* start *

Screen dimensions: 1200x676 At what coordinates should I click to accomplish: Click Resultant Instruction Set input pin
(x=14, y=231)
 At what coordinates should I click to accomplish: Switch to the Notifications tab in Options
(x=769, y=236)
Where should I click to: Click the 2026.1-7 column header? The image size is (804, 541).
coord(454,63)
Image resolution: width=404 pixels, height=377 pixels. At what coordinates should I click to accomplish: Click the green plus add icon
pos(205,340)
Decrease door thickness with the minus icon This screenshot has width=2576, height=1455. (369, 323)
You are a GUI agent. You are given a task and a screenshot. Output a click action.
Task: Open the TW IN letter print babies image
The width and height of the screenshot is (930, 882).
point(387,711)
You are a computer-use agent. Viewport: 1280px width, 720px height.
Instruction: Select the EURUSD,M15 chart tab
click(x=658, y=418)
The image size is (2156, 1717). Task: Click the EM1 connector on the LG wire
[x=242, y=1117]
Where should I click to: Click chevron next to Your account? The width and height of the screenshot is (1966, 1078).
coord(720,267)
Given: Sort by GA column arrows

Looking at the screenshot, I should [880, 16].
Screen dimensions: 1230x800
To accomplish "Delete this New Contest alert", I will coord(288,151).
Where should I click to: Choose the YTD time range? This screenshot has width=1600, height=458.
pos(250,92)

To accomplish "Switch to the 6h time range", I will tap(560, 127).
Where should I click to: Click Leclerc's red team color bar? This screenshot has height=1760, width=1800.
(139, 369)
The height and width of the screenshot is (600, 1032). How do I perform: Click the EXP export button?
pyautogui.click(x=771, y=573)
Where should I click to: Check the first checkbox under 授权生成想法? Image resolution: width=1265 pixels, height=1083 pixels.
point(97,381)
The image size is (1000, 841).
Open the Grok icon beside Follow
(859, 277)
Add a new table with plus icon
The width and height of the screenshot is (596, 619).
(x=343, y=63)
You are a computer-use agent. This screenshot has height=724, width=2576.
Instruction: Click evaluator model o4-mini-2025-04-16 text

* end *

— Directions —
Please convert the records from the line with "Given: Sort by GA column arrows" to the line with "pos(250,92)" into a two-column CSV headed instruction and answer, with one row per record. Put each value in a single quoted field and replace its line breaks with spaces.

— Output for this task —
instruction,answer
"Given: Sort by GA column arrows","Looking at the screenshot, I should [880, 16]."
"Screen dimensions: 1230x800 To accomplish ""Delete this New Contest alert"",","I will coord(288,151)."
"Where should I click to: Choose the YTD time range? This screenshot has width=1600, height=458.","pos(250,92)"